To confuse things further, Tennant's idol and great friend was Willa Cather(!). It is hard to imagine the notoriously no-fun author of "O Pioneers!" hanging out with a man whose beauty tips included "an absolute ban on facial grimacing or harsh, wrinkle-forming laughter," but Cather, Tennant's "surrogate mother/nanny figure," always encouraged him to write, even though "Lascar," the novel that obsessed him for the last 50 years of his life, remained unfinished at his death.

After World War II, Tennant became, in the words of Osbert Sitwell, "the last professional beauty." From then on, it was time to hit the sack big time. (...)

"Reeking of perfume," "covered with foundation," with ribbons hanging from his dyed comb-over hairdo, he rested "non-stop" for the next 17 years in "decorative reclusion." Unconcerned about his grossly overweight figure (" 'But I'm beautiful,' he would reason, 'and the more of me there is the better I like it!' "), he lay in bed surrounded by his jewelry, drawings and Elvis Presley postcards while, as Mr. Hoare puts it, his "decorative fantasies were running amok" (the pink and gold statues in the overgrown garden, the fishnets and seashells everywhere, the tiny uncaged pet lizards, the bursting pipes and rotting carpets, the mice still in the traps). Happily re-creating the "perfervid environment" of his youth, Tennant calmly painted the tops of his legs with pancake makeup and proudly showed his "suntan" to astonished visitors like Princess Elizabeth of Yugoslavia. David Bailey, Christopher Isherwood, David Hockney, even Kenneth Anger all made pilgrimages and, though they may have laughed good-naturedly afterward, none laughed as hard as Tennant himself, who, after all, was in on the joke from the beginning. "To call Stephen affected," the artist Michael Wishart recalled, "would be like calling an acrobat a show-off, or a golden pheasant vulgar."

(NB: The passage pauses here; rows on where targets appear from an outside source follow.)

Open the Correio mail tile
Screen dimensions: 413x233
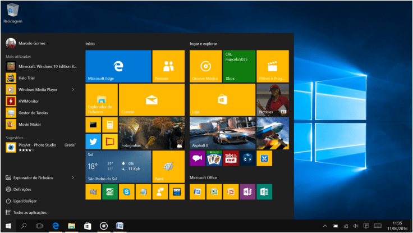pos(152,99)
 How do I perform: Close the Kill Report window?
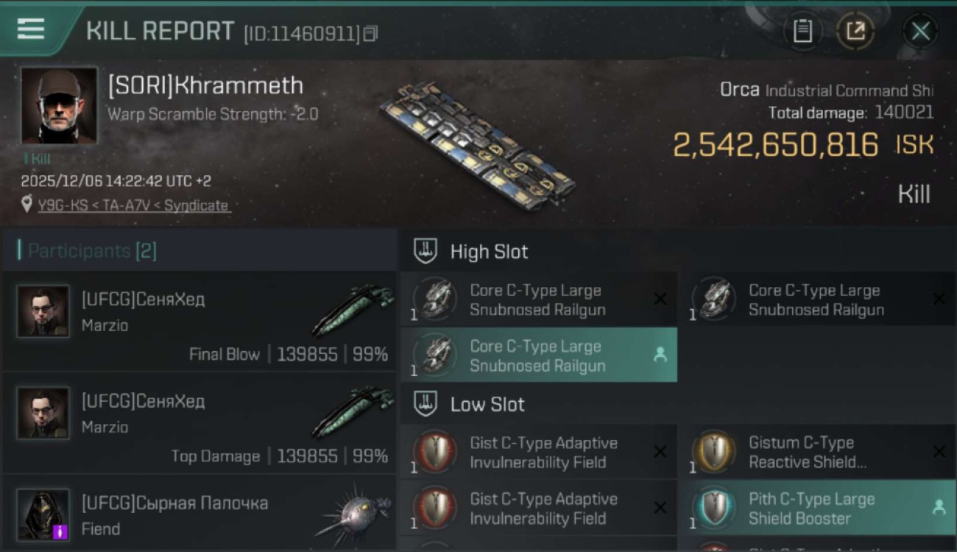[x=920, y=31]
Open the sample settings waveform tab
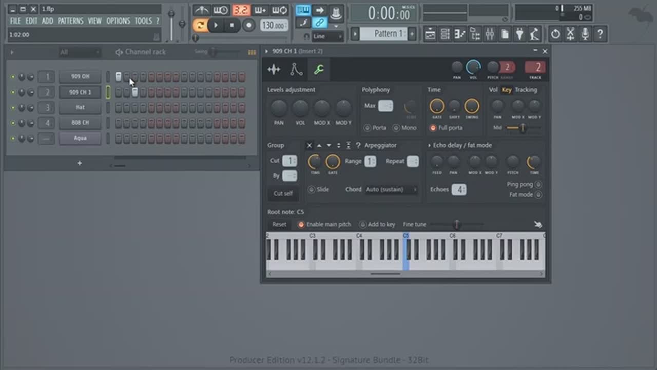657x370 pixels. click(274, 69)
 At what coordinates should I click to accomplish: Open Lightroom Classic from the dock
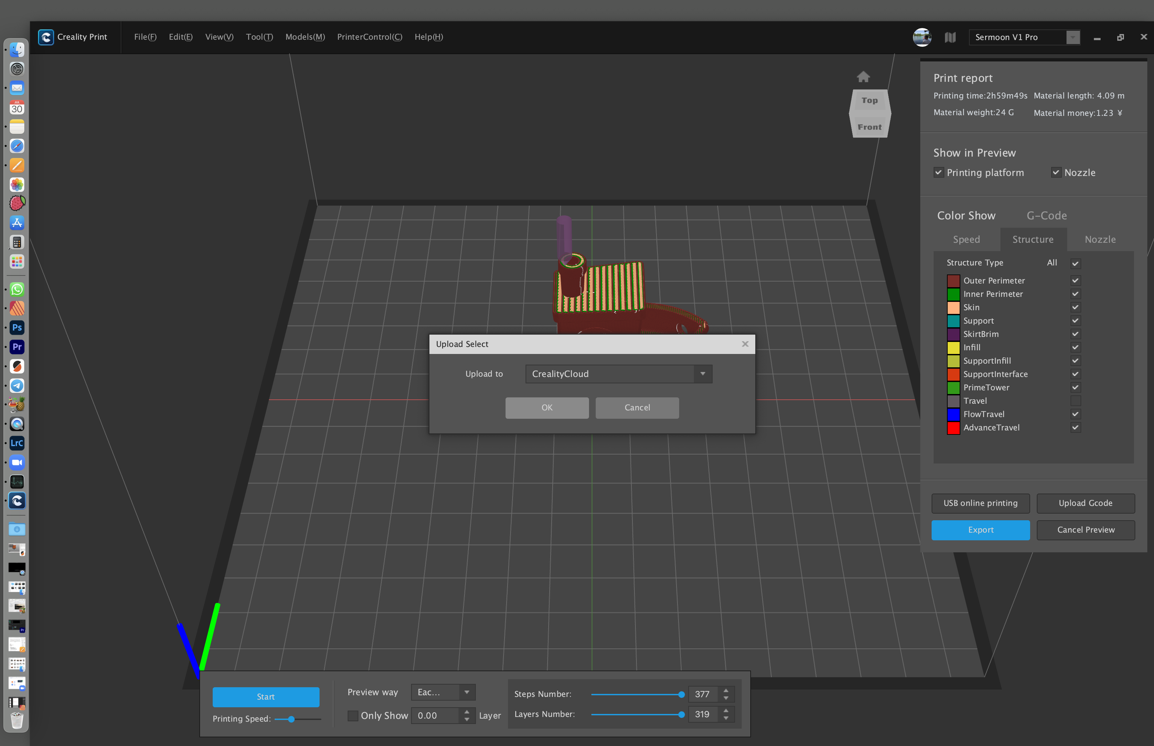click(x=17, y=443)
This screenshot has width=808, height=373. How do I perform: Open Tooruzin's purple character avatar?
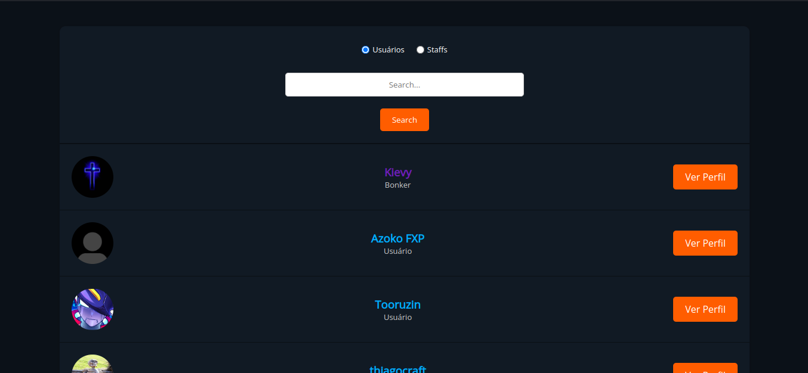point(92,309)
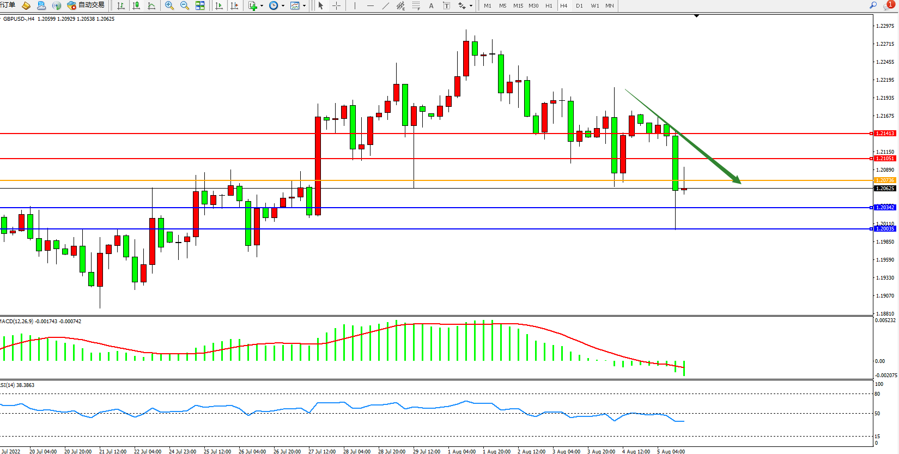Switch chart to bar chart mode
This screenshot has width=899, height=454.
(121, 5)
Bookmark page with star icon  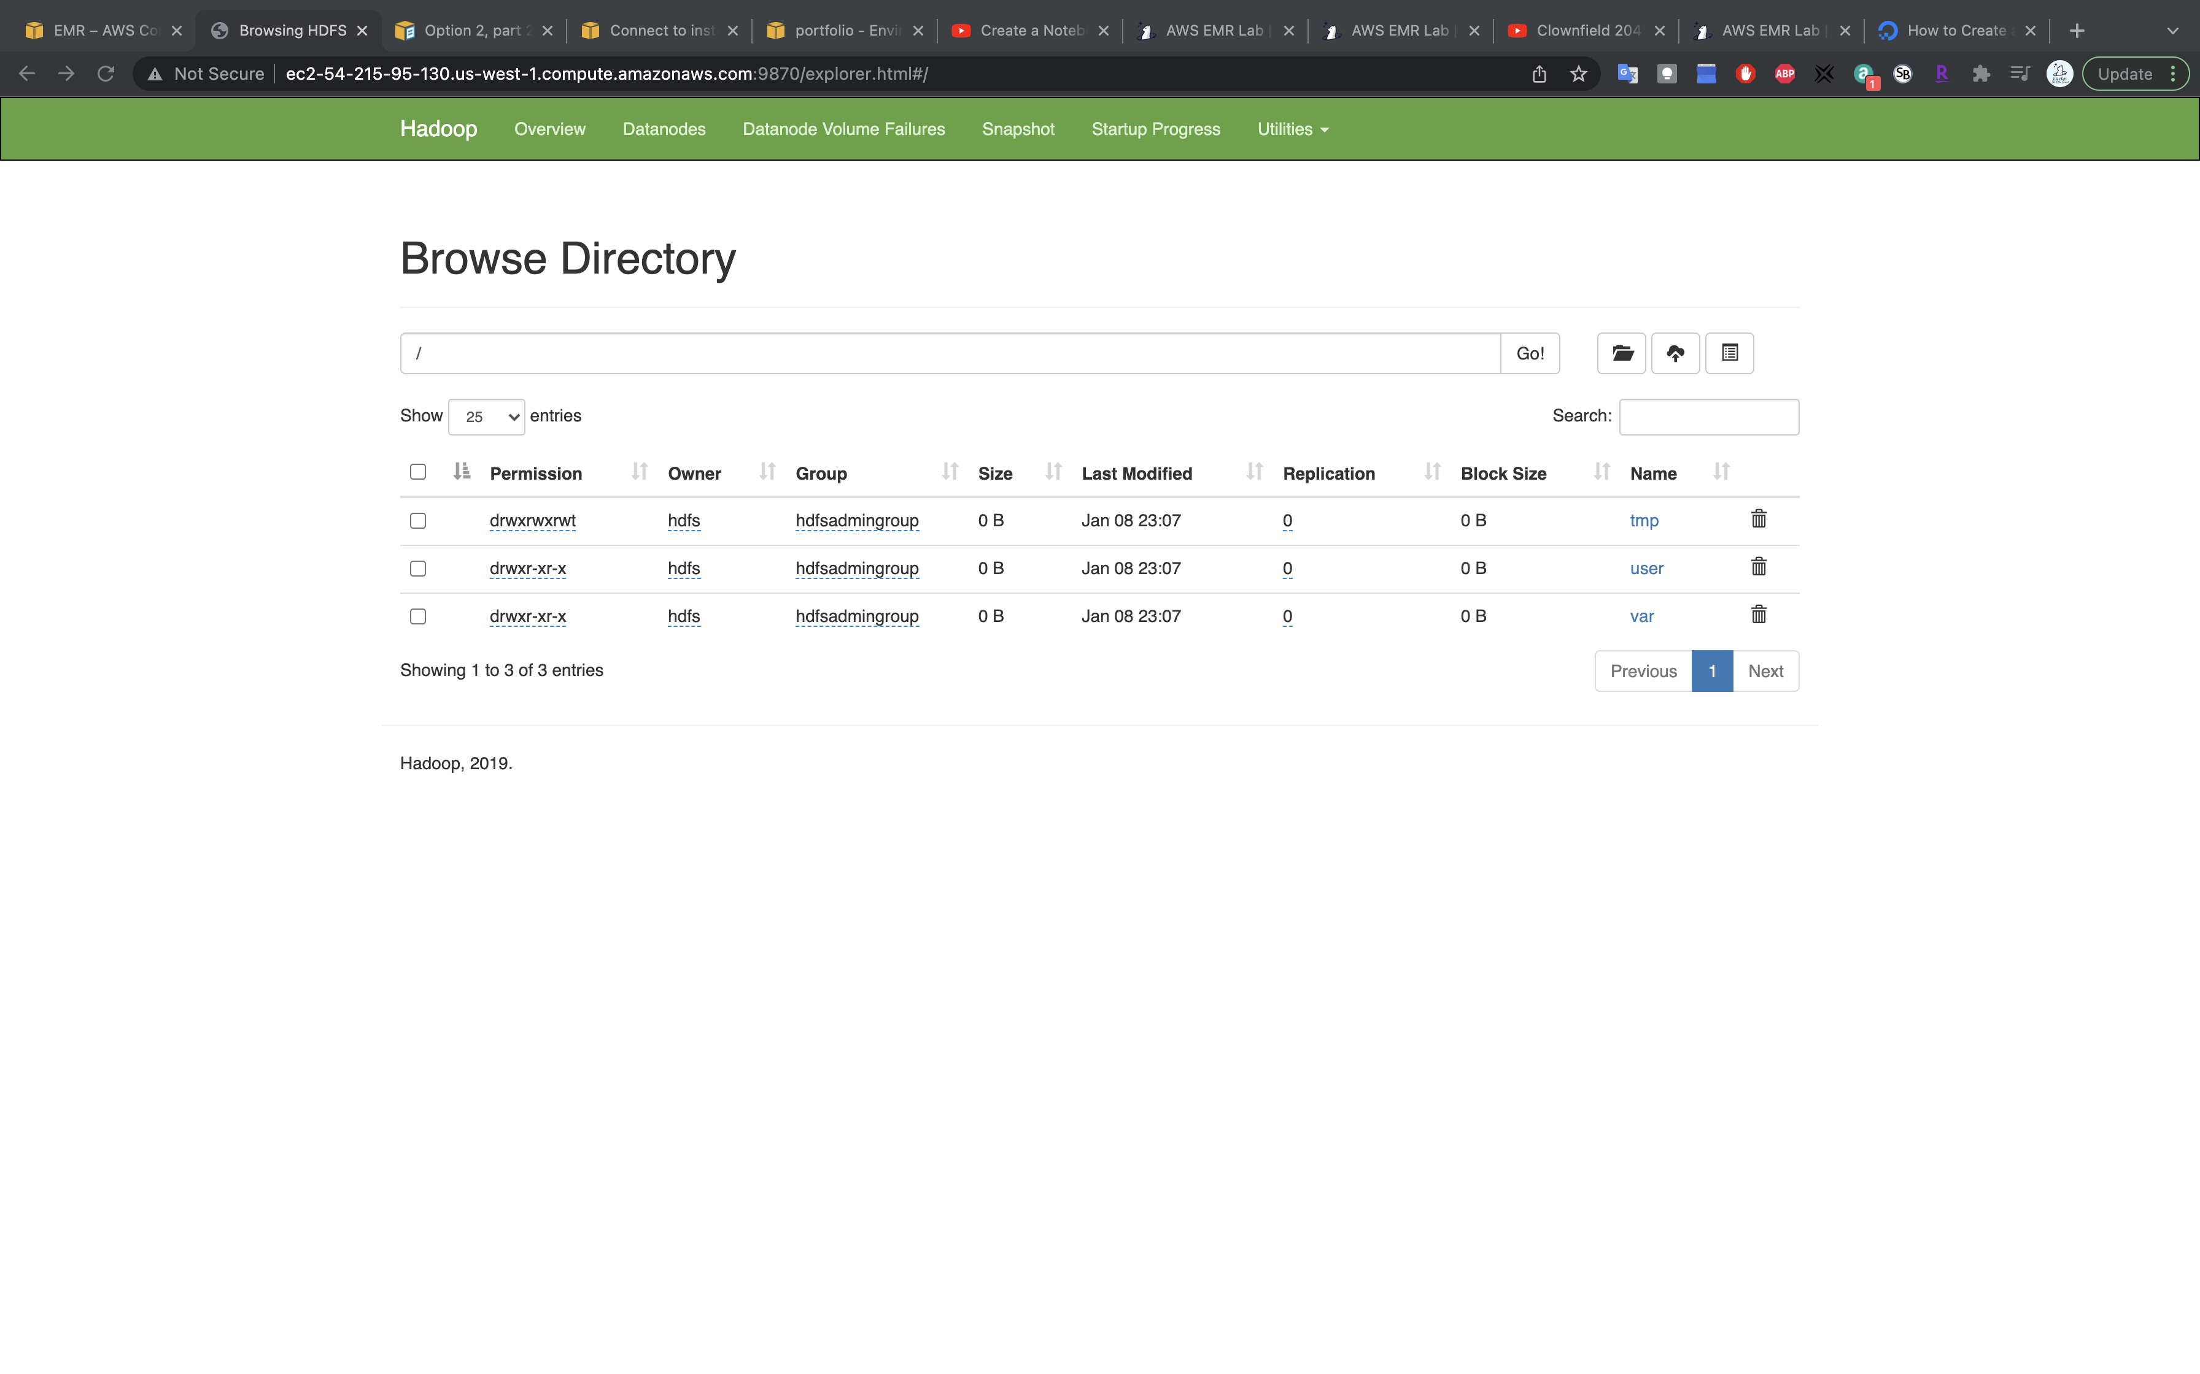click(x=1579, y=75)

In his later years, as the antiques dealers circled outside his estate like vultures, waiting for the end, Tennant would sometimes stop traffic in nearby country towns by going shopping wearing tight pink shorts or a tablecloth as a skirt. His family had given up on him long before, exhibiting only "bemused resignation," a wonderful English trait sorely missing in America today. V. S. Naipaul may have described Tennant best when he noticed "the shyness that wasn't so much a wish not to be seen as a wish to be applauded on sight."